Indeed, the pattern continues! But are we convinced? After seeing the first 10 values of f(n), how certain should we be that we know what f does?

The sections below address two fundamental questions concerning (recursive) methods.

1. How does your computer execute (recursive) method calls?
2. How can we be certain that a (recursively defined) method always produces a proposed output?

## The Call Stack

Whenever a Java program is executed, the execution maintains a data structure known as a call stack (sometimes referred to simply as “the stack”). As its name implies, the call stack is a realization of the stack ADT. The elements stored in the call stack are referred to as frames. At any point in the execution, each frame in the call stack corresponds to a method call that has been made, but has not yet completed (i.e., returned). The frame at the top of the call stack corresponds to the currently active method—i.e., the most recently made method call that has not yet returned.

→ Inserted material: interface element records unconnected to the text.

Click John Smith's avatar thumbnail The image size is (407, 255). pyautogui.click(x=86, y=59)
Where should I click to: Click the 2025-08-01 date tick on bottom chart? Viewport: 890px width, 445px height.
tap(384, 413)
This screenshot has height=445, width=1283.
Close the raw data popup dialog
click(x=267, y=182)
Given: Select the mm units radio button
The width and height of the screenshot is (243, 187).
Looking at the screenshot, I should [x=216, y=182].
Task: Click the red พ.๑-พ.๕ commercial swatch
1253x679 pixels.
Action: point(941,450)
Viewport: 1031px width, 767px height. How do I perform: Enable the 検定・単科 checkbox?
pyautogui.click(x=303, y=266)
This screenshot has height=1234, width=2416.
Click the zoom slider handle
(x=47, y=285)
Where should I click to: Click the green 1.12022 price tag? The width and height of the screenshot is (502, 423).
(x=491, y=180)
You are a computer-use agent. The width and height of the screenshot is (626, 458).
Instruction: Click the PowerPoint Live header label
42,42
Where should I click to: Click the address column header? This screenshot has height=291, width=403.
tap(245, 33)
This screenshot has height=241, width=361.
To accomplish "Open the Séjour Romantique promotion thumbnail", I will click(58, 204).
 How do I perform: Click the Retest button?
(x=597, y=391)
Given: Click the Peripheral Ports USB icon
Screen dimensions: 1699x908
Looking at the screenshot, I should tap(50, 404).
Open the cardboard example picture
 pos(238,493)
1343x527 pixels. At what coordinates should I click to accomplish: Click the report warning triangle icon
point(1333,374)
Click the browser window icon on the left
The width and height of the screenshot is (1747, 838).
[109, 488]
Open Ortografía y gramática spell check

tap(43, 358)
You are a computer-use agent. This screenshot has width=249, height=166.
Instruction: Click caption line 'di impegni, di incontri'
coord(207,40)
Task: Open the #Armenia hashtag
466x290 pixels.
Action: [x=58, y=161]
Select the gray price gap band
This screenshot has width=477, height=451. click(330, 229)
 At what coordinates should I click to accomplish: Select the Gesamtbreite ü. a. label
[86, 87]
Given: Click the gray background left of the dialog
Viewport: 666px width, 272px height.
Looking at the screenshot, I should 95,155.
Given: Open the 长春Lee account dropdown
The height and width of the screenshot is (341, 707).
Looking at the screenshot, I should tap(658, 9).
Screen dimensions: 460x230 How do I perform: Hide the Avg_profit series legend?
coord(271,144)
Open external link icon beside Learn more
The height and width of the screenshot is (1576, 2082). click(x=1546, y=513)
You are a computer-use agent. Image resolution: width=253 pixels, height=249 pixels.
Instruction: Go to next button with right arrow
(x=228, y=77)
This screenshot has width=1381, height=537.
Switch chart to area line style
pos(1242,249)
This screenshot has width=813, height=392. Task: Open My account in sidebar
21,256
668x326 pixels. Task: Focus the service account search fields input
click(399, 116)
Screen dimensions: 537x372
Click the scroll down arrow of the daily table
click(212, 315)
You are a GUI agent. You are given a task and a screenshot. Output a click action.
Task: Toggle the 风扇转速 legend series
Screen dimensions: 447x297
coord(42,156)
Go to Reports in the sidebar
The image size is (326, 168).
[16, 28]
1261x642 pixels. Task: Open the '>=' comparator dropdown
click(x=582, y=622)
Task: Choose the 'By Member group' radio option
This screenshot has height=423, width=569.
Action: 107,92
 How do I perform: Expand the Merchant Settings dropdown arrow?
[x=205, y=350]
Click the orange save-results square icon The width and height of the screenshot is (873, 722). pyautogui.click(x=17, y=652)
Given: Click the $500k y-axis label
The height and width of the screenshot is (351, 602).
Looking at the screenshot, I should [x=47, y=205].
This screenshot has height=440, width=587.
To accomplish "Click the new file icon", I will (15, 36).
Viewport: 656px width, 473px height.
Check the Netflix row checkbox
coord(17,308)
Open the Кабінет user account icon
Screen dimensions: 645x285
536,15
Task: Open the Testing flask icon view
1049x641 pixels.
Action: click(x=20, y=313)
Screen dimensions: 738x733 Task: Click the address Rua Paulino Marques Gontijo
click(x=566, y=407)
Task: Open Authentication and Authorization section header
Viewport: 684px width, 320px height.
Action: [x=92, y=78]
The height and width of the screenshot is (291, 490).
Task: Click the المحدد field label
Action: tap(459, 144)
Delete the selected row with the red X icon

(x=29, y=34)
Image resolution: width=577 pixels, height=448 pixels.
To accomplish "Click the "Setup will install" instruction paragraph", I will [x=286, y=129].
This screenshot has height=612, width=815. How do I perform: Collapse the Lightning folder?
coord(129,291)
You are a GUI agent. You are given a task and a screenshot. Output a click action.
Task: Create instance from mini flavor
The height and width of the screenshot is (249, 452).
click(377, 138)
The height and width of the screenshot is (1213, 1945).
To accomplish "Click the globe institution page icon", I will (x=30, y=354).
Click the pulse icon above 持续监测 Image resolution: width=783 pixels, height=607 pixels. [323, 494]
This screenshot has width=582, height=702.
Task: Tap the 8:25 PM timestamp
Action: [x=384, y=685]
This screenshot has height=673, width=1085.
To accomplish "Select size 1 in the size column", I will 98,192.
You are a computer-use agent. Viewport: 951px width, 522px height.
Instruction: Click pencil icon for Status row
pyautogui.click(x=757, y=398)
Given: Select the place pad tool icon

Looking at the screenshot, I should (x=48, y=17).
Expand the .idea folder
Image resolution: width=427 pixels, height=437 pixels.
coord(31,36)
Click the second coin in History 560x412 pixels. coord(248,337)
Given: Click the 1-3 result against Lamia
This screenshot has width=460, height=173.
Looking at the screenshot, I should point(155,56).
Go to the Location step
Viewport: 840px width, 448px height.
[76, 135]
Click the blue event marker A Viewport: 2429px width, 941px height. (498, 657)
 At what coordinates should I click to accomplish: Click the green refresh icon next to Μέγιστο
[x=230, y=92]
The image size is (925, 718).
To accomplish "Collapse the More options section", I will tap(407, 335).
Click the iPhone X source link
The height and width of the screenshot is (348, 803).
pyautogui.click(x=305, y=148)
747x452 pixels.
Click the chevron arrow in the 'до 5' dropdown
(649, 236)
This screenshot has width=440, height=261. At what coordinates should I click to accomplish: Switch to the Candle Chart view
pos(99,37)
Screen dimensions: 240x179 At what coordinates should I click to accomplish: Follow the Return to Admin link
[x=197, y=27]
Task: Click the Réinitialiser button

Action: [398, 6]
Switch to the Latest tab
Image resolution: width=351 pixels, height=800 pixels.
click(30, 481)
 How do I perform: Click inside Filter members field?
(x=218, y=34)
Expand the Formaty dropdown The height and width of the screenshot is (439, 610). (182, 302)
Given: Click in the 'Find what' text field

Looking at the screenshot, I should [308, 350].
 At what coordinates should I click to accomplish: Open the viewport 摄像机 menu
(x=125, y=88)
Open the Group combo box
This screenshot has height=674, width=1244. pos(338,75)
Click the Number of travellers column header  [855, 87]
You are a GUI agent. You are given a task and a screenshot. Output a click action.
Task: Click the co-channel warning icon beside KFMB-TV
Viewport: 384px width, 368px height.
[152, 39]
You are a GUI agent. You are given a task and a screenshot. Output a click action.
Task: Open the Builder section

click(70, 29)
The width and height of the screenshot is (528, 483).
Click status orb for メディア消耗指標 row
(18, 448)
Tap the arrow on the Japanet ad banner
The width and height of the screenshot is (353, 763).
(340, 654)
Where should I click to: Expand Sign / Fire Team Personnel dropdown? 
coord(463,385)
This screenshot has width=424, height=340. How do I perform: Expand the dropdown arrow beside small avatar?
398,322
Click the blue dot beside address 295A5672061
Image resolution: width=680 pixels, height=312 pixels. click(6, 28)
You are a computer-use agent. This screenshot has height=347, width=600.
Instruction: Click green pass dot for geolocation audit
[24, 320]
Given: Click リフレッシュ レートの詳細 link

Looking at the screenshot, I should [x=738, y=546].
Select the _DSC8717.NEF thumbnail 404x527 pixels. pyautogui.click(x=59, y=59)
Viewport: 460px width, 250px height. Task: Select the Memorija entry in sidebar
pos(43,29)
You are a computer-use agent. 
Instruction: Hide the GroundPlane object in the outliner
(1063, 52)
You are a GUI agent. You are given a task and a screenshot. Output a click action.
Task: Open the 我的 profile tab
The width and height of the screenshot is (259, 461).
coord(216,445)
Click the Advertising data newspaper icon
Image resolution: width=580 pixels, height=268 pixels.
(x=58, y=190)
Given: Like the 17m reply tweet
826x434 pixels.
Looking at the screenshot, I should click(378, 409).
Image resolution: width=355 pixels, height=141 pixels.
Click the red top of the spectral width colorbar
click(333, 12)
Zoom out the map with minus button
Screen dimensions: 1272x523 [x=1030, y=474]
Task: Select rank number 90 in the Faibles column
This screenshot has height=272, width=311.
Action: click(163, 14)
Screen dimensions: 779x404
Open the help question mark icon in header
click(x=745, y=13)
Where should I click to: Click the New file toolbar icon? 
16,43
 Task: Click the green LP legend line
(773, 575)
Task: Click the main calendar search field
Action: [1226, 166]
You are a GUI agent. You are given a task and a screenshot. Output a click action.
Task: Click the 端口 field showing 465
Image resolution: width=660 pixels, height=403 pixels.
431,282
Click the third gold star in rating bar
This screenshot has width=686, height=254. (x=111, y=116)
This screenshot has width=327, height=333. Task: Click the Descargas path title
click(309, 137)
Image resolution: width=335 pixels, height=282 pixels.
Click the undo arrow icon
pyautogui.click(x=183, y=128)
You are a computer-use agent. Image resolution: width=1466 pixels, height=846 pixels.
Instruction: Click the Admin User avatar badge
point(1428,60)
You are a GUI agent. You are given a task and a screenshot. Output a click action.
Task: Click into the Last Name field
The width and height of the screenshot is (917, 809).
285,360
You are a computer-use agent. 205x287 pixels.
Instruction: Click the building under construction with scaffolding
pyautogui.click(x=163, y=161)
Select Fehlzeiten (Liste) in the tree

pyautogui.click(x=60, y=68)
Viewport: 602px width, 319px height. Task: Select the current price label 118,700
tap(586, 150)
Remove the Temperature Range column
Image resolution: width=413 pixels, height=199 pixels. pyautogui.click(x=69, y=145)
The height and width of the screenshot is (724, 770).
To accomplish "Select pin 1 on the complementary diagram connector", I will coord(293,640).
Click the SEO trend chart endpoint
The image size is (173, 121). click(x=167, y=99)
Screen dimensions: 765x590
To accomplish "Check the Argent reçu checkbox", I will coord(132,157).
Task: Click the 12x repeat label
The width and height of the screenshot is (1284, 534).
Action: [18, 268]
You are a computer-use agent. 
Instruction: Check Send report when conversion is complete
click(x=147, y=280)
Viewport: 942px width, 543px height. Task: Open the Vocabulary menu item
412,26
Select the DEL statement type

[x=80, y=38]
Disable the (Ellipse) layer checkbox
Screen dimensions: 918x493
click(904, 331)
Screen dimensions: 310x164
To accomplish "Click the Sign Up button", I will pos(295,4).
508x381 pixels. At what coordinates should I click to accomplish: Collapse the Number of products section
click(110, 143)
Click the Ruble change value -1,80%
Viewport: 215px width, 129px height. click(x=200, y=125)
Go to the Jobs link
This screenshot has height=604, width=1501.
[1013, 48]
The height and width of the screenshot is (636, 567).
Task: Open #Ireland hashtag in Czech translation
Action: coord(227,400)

For our purposes, we can think of each frame as storing the following information:

1. The name and parameter values of the method being called.
2. Local variables used in the method’s definition, as well as their values.
3. The address of where to write the return value of the method (if any).
4. The address of the caller’s frame (i.e., the method that made the the current method call, thereby creating its frame).

Note that in accordance with 4, we can view the call stack as a linked list frames, where each frame stores a reference to the frame below it in the call stack (i.e., the method from which the method was called). Each new method call pushes a new frame onto the call stack.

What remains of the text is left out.